PROC RANK for extracting the top values
PROC RANK is a natural way to identify the top or bottom values within groups. By default, PROC RANK assigns Rank=1 to the minimum value, but you can use the DESCENDING option to assign Rank=1 to the maximum value. By default, PROC RANK will create an output data set that has the same number of observations as the input data. However, you can use a WHERE clause to restrict the output data to contain only observations for which the rank is less than or equal to 3 (or any other value).
/* Use PROC RANK to extract the observations in each group that have maximum Volume */ proc rank data=sort_stocks out=want(where=(Rank <= &Top)) /* keep only top ranks */ descending ties=low; /* use DESCENDING option to get largest values */ by Stock; var Volume; ranks Rank; run; /* sort by the rank within each group */ proc sort data=want; by Stock Rank; run; title "Result from PROC RANK"; proc print data=want label noobs; run; |
The results are shown. The largest values are assigned the smallest ranks. Only the three largest volumes are saved to the output data set.
PROC MEANS for displaying the top values
On the discussion forum, 'ballardw' pointed the SAS programmer to an example in the PROC MEANS documentation that shows how to identify extreme observations in data. You can use the CLASS statement in PROC MEANS to identify the group variable. On the OUTPUT statement, use the IDGROUP option and the MAX suboption, along with the OUT[&Top] directive, as follows:
proc means data=sort_stocks noprint;
class Stock;
var Volume;
output out=meanTop(where=(_Type_>0))
idgroup( max(Volume) /* statistic: max or min */
out[&Top](Volume Date)=MaxVol Date /* names are MaxVol_1,...,Date_3 */
);
run;
title "Result from PROC MEANS";
proc print data=meanTop noobs;
var Stock MaxVol: Date:;
run;
You can see that this table is in the "wide" format rather than the "long" format. That is. the data are in variables MaxVol_1-MaxVol_3 and the corresponding dates are in the variables Date_1-Date_3. You can specify the prefixes as part of the OUT suboption.

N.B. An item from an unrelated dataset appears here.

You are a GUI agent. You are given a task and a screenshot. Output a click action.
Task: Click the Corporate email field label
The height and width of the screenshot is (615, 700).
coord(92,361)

I was not previously familiar with the IDGROUP option in PROC MEANS. The syntax is somewhat arcane, but the option is useful, especially if you want the results in a wide format.
Summary
A programming task can have many correct solutions. This article shows three ways to use SAS to display the largest values of a target variable for each group. I showed the following methods:
- Sort the data, then use BY-group processing and the FIRST.variable indicator variable in a DATA step.
- PROC RANK provides the largest (or smallest) values in a data set.
- PROC MEANS provides the largest (or smallest) values in a data set.
Do you have a different way to solve this problem? Post your solution in a comment.
2 Comments
Rick,
1)The fourth way is using PROC UNIVARIATE:
ods select none;
ods output ExtremeObs=ExtremeObs ExtremeValues=ExtremeValues;
proc univariate data=sashelp.stocks nextrobs=3 nextrval=3;
class Stock;
var Volume;
run;
ods select all;
2) The fifth way is using PROC SQL, but that is too clumsy ,I don't want to show here.
Yes, the ExtremeObs table is the one I would use. And you can add
ID Date;
if you want to see the dates on which the minimum/maximum volumes occur.